EU-Wasserstoffstrategie: Unrealistische Ziele und physikalische Grenzen
Wasserstoff als Hoffnungsträger der Energiewende
Die Europäische Union hat ambitionierte Ziele für die Produktion von grünem Wasserstoff gesetzt, um die Dekarbonisierung der Energieversorgung voranzutreiben. Wasserstoff soll nicht nur als Speicher für grünen Strom, sondern auch als Rohstoff der Chemieindustrie und als Kraftstoff dienen. Doch die von der EU angestrebte Menge erfordert Produktionsanlagen, die 35 Stunden am Tag oder rund um die Uhr an 530 Tagen im Jahr laufen müssten – eine physikalische Unmöglichkeit.

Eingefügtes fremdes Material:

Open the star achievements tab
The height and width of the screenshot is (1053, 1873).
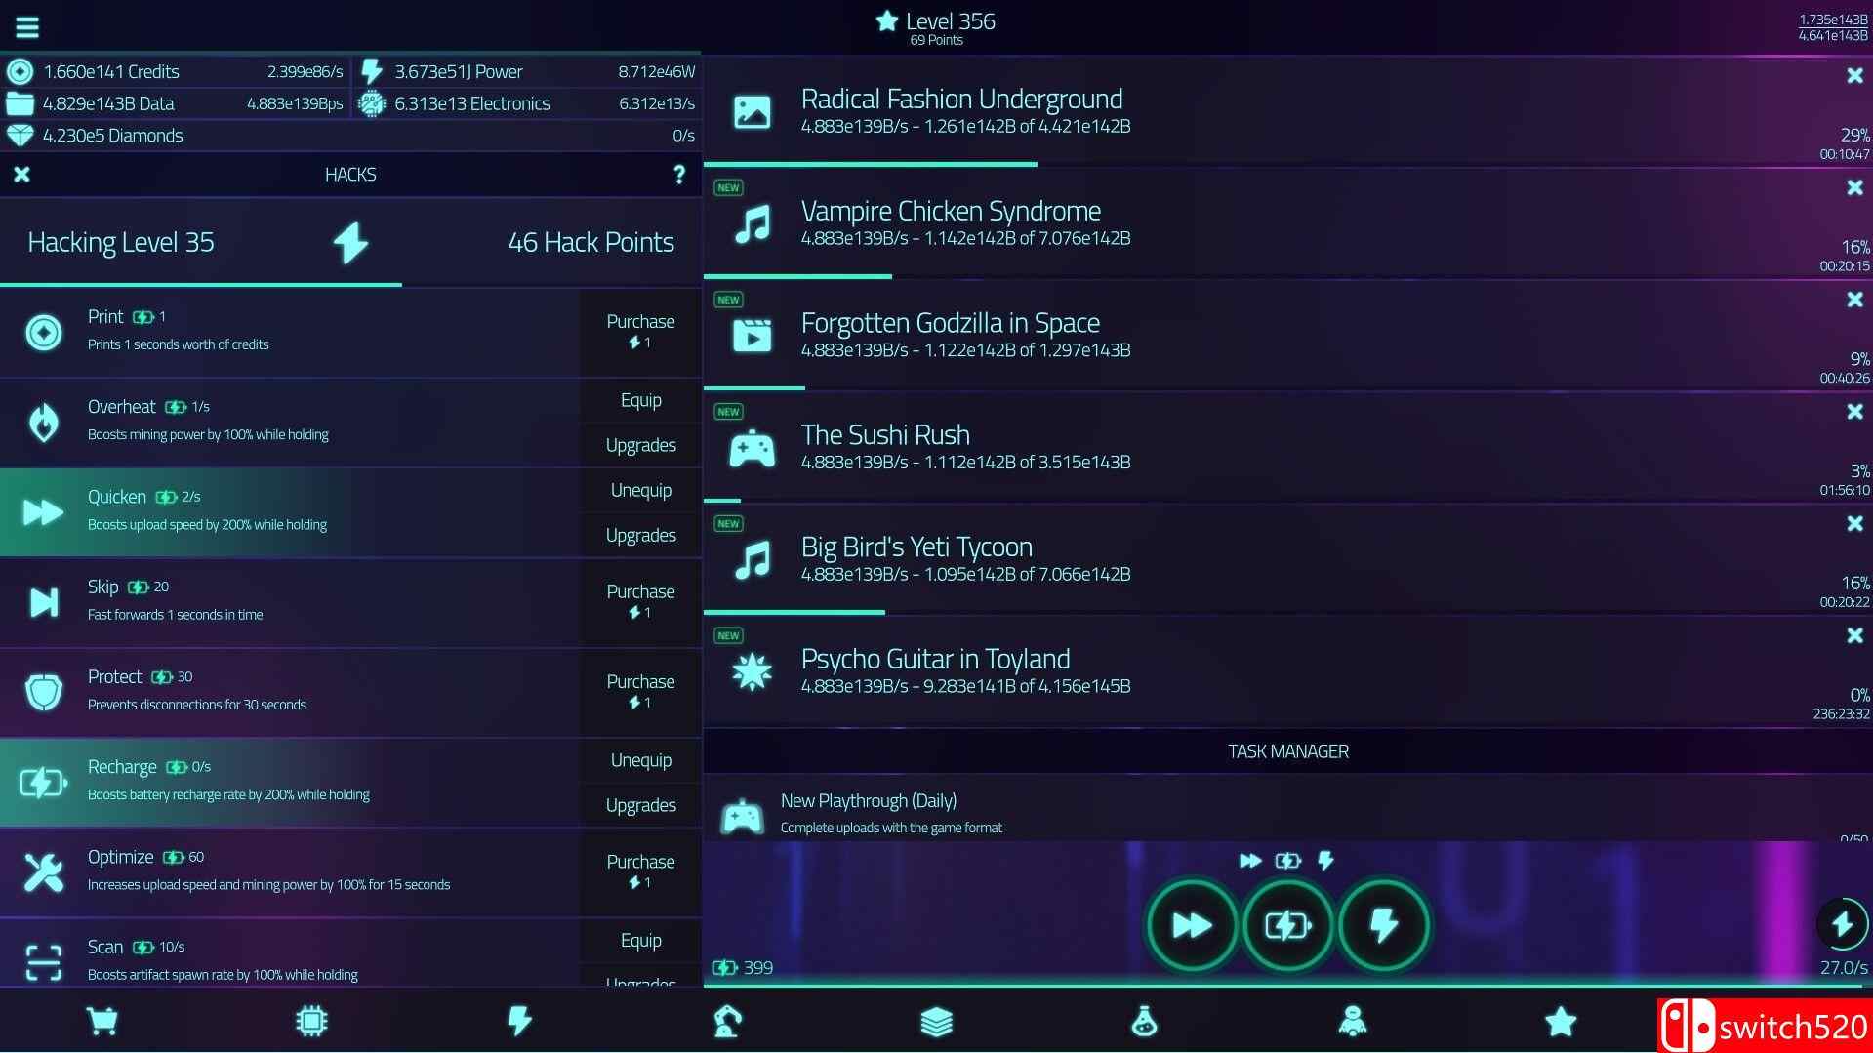1561,1021
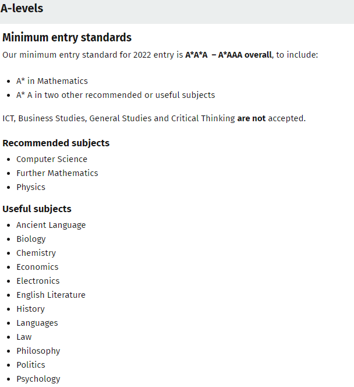Select English Literature list item
The width and height of the screenshot is (354, 387).
click(51, 295)
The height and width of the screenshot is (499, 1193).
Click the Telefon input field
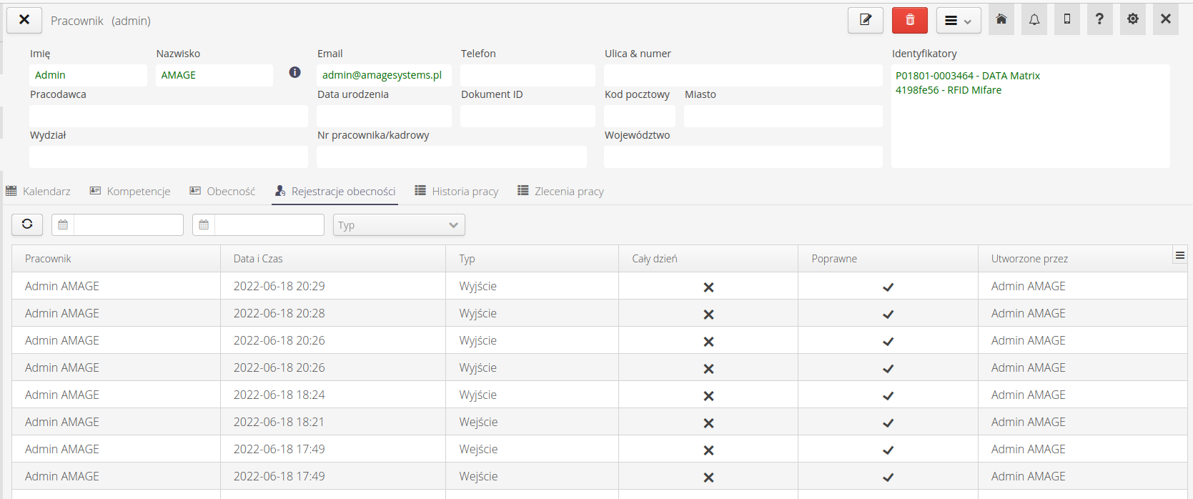[528, 75]
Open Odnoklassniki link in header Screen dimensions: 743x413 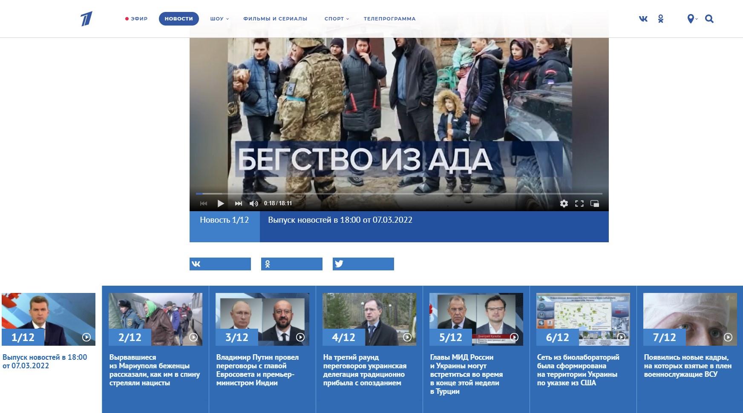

Physikalische Unmöglichkeiten und Rechenfehler
Am 8. Juli 2020 präsentierte die Europäische Kommission ihre EU-Wasserstoffstrategie, die bis 2030 die Erzeugung von zehn Millionen Tonnen grünem Wasserstoff mithilfe von Elektrolyseuren mit einer elektrischen Leistungsaufnahme von mindestens 40 Gigawatt (GW) vorsieht. Der Europäische Rechnungshof hat jedoch im Juni 2024 festgestellt, dass die EU ihre Ziele für 2030 voraussichtlich nicht erreichen wird und diese einem Realitätscheck unterzogen werden müssen.
Die Erzeugung von zehn Millionen Tonnen Wasserstoff erfordert eine Energieaufnahme von rund 510 Terawattstunden (TWh) bei einem Wirkungsgrad von 65 Prozent. Dies bedeutet, dass die Elektrolyseure 12.800 Stunden pro Jahr laufen müssten, um die gewünschte Menge Wasserstoff zu produzieren. Ein Jahr hat jedoch nur 8.760 Stunden, was die Vorgaben der EU-Kommission unrealistisch macht.
Fehlende Berücksichtigung des Wirkungsgrads
Es scheint, als hätte die EU-Kommission den Wirkungsgrad der Elektrolyseure nicht ausreichend berücksichtigt. Selbst bei einem unrealistischen Wirkungsgrad von 100 Prozent müssten die Elektrolyseure 8.325 Stunden pro Jahr in Betrieb sein, was ebenfalls utopisch ist. Eine mögliche Erklärung könnte ein Tippfehler oder eine Fehlinterpretation der technischen Daten sein.
Realistische Annahmen und notwendige Anpassungen
Selbst bei einer Leistungsaufnahme von 80 GW und einem Wirkungsgrad von 65 Prozent wären die Ziele der EU kaum erreichbar. Die Produktion der angestrebten Menge Wasserstoff erfordert eine Leistungsaufnahme von 170 GW bei 3.000 Volllaststunden pro Jahr. Diese Zahlen verdeutlichen die Diskrepanz zwischen den politischen Zielen und den physikalischen Realitäten.
Langfristige Ziele und Herausforderungen
Die EU plant, bis 2050 jährlich bis zu 125 Millionen Tonnen grünen Wasserstoff zu erzeugen. Dazu müsste die Leistung der Elektrolyseure auf 500 GW steigen, was 12,5-mal höher als die Ziele für 2030 ist. Dies würde bedeuten, dass ein Viertel des erzeugten erneuerbaren Stroms in Wasserstoff umgewandelt werden müsste. Die Stromerzeugung aus erneuerbaren Quellen müsste sich bis 2050 auf das 25-Fache steigern, um diese Ziele zu erreichen.
Fazit: Überarbeitung der Wasserstoffstrategie notwendig
Angesichts der unrealistischen Annahmen und Rechenfehler sollte die EU-Kommission ihre Wasserstoffstrategie vollständig überarbeiten. Nur wenn die technischen Grunddaten belastbar sind, lassen sich die personal- und kostenintensiven Maßnahmen sachgerecht umsetzen. Zudem muss das Thema Wasserstoffspeicher in belastbare Zahlen gefasst werden, da der Wasserstoff zwischenzeitlich irgendwo aufbewahrt werden muss.
Die EU steht vor der Herausforderung, ihre ambitionierten Ziele mit den physikalischen Realitäten in Einklang zu bringen, um eine erfolgreiche Energiewende zu gewährleisten.